Monday, May 19, 2008

The Intellectual Poverty of Pop Science

Something needs to be done. You see, most creationists, most people, in fact, do not have the attention span to watch Carl Sagan's Cosmos, read The Selfish Gene, Why Darwin Matters, or Finding Darwin's God. Yet they do have the attention span to flip through Scientific American on occasion, watch the news, or read any other pop science magazine. The problem with the pop science tabloids-er, I mean magazines- Is that they oversimplify and love to use "buzz words". For instance, I have seen, on at least one occasion, a magazine describe evolution as "long periods of time + chance". This is a gross oversimplification. Anyone who understands evolution knows that while variation might be random, the variations which become common are not. In any population with some genetic variety, evolution is simply bound to take place. Natural Selection is not random.

Even worse is when science news sites have decided to label the platypus as some wild and crazy crossbreed of birds, reptiles, and mammals. PZ Myers has taken the time to fully correct this mistaken position and explain the way it really is. Blogger Chimera Contemplations has even written us a poem about this incident, allow me to quote a few lines:

A chimera is a mythical creature
With breathing fire as a prominent feature
Part lion, part serpent, part goat but all Greek
Bellerophon and Pegasus killed this freak

In conclusion: Does it reflect poorly on creationist for only obtaining a superficial understanding of science through pop literature, or does it reflect even worse on the folks who will dumb down science to the point of distortion just so that a few extra idiots will buy it?

6 comments:

Laurie said...

Thank you for using my post as an example and in the same paragraph as a P.Z. quote, too!

Unfortunately, I'm beginning to think that no matter how simple or complex or logical an answer is, creationists will always somehow manage to take it the wrong way.

Thanks again!

Eugene said...

//Does it reflect poorly on creationist for only obtaining a superficial understanding of science through pop literature, or does it reflect even worse on the folks who will dumb down science to the point of distortion just so that a few extra idiots will buy it?//
I'm going to go with "folks who will dumb down science". Creationists will ALWAYS cherry pick their data and as a rule they don't have much of a science education (or any interest in getting one) apart from what AiG tells them and that is never going to change.

However, creationists don't live in labs or research centers, they live in debates and internet forums. Therefore having dumbed down science available to support their pseudoscience is pretty much their lifeblood. Remove that and they will be left with basically nothing.

(OK, that last sentence was pure wishful thinking, after all they will have a partial quote of Darwin on the eye and the magical ability to connect "evilution" to all manner of social ills.)

Codswallop said...

I enjoy your blog a lot, but is SciAm really an case pop science? I have several recent issues here--can you cite an example?

AIGBusted said...

I have to admit I like SciAm, but they are too sensationalist sometimes. I don't mean that they are incorrect, but they do oversimplify on occasion.

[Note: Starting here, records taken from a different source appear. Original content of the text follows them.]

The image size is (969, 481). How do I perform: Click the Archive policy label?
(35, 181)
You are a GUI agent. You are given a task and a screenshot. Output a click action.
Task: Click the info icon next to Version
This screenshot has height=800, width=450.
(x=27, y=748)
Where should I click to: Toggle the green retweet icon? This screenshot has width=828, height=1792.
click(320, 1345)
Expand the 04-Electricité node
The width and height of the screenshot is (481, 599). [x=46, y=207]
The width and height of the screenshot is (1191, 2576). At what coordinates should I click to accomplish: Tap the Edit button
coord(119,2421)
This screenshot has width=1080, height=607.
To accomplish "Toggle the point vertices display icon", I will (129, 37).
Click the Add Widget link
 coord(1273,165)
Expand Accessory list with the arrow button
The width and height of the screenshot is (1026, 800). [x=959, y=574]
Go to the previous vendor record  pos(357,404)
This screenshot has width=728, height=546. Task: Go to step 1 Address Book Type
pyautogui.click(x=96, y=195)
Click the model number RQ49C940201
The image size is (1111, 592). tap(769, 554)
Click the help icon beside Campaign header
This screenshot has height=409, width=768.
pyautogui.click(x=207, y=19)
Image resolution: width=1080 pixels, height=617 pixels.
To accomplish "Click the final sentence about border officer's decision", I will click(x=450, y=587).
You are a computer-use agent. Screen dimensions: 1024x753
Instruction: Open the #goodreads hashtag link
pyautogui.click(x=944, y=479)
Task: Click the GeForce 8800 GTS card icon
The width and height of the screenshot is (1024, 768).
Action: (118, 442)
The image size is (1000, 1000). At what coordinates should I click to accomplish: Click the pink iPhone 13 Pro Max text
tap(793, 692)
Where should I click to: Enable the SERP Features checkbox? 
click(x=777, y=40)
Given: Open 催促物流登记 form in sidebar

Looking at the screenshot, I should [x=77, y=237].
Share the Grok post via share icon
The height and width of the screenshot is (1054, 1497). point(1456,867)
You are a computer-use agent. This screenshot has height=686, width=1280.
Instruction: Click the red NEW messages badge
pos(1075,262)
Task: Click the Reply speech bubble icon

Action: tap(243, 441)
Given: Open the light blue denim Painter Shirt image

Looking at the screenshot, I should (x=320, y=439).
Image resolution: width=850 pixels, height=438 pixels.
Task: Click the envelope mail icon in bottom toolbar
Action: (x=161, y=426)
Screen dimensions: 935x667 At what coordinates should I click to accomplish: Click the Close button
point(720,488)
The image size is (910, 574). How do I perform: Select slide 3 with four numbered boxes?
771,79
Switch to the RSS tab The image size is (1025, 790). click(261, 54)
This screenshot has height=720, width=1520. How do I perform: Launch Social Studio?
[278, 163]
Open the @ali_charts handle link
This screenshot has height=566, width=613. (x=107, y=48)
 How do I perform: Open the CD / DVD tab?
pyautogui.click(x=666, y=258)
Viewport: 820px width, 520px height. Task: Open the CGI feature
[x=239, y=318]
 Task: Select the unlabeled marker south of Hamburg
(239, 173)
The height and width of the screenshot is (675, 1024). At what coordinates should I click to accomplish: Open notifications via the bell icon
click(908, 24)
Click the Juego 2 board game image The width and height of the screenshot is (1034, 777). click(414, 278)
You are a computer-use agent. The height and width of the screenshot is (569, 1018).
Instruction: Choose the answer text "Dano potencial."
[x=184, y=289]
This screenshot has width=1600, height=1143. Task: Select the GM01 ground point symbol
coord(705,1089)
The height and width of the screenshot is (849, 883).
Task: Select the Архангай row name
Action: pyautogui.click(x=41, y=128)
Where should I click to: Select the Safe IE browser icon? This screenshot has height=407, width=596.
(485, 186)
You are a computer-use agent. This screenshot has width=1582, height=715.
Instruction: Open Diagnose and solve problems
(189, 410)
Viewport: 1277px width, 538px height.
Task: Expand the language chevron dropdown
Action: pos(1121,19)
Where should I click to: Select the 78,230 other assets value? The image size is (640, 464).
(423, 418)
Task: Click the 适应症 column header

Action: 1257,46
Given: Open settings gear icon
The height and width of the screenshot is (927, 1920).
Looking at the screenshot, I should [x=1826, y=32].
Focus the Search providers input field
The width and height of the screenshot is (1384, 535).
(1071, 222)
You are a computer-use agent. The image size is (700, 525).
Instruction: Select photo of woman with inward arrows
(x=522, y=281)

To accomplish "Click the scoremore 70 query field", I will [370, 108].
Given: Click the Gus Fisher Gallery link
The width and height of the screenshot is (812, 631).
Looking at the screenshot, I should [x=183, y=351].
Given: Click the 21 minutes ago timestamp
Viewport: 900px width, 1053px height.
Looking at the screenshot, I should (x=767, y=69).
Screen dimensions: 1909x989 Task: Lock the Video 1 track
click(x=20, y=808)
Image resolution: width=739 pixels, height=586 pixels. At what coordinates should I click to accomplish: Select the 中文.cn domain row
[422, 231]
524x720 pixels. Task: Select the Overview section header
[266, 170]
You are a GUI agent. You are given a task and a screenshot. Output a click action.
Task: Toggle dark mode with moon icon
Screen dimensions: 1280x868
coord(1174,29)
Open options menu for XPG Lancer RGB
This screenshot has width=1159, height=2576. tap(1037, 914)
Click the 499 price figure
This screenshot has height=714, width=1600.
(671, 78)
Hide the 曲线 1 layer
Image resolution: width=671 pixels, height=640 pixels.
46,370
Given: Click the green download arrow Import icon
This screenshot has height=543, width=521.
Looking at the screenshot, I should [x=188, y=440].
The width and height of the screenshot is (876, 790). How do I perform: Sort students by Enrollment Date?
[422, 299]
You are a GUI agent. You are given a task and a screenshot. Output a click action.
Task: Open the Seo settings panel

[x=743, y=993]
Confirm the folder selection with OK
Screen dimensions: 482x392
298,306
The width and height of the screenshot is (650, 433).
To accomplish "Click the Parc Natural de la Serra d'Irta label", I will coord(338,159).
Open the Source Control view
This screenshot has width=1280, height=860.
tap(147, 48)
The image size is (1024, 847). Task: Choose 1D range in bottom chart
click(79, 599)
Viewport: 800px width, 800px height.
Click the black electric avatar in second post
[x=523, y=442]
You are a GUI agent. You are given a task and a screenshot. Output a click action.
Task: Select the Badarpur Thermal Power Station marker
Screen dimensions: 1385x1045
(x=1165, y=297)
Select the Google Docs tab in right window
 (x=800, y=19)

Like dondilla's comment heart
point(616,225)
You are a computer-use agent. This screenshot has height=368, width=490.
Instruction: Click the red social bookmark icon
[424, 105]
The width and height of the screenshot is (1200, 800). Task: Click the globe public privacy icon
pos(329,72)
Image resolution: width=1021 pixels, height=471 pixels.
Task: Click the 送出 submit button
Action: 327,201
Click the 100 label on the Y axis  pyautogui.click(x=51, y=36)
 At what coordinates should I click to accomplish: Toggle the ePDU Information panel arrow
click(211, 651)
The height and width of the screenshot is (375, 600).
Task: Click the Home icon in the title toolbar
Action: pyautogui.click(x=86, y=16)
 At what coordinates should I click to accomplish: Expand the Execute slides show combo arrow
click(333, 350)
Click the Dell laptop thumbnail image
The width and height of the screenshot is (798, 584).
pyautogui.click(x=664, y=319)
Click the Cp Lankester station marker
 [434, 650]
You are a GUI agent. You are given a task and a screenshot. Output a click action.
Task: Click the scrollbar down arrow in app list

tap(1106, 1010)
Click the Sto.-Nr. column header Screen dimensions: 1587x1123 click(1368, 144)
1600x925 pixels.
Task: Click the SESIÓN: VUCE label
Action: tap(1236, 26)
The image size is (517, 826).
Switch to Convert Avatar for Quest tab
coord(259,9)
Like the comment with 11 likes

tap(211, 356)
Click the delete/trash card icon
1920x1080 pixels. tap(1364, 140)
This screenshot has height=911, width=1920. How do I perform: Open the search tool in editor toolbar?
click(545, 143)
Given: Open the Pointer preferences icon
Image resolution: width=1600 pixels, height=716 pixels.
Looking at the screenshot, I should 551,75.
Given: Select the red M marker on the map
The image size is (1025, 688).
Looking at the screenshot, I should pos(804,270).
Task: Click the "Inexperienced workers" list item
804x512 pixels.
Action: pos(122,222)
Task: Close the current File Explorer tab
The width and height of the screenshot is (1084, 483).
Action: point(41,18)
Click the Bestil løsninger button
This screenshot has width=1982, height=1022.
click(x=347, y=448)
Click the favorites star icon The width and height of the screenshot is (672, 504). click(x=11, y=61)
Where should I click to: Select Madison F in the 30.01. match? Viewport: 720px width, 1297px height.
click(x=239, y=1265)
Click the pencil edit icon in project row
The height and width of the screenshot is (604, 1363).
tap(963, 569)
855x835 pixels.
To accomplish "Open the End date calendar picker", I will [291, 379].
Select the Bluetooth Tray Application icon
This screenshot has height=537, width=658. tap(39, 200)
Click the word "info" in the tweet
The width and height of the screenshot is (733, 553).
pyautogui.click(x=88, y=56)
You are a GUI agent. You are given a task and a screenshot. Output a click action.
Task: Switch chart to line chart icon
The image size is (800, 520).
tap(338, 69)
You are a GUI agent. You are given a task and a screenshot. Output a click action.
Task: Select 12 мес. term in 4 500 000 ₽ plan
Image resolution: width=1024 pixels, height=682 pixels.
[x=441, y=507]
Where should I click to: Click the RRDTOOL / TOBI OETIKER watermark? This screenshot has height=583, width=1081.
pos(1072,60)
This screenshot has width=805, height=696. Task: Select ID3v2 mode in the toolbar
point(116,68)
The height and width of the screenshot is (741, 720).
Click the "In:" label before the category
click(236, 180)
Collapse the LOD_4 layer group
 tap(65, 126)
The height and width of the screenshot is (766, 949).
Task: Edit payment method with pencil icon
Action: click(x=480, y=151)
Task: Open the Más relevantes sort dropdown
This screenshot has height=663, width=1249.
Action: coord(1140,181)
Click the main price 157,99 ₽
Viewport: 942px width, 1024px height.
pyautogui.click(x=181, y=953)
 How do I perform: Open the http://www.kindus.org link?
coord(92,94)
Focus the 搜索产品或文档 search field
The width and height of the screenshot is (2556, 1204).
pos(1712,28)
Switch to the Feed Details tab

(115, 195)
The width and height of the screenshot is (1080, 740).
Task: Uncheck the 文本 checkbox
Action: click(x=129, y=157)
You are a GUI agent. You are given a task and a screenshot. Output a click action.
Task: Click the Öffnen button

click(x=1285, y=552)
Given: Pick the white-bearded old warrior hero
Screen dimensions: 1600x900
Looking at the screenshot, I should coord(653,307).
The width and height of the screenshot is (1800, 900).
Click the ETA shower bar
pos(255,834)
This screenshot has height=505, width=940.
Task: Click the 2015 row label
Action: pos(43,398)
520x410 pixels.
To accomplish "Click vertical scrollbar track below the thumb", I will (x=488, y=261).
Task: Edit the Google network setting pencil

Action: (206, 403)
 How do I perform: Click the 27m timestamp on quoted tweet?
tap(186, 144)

Evolved Rationalist said...

Well said!

Anebo said...

The popular press is just awful and Scientific American, when it deals with antiquity (I'm a Classicisit) propagates pseud-science as often as not.

However why do you you palce Sagan apart from the popualr presentation of Science. Why do so many in the Skeptical blogging community look upon Cosmos as (pardon the expression) holy writ?

I liked the show when I was in high school too, but then I went to graduate school and saw through its highly popularizing form. Rmember the Neo-Pythagorean deep space fleet? Our dependence for all of ancient Greek learning on Arabic translations preserved in a single Islamic monastery [sic] in Iran? Its risbile.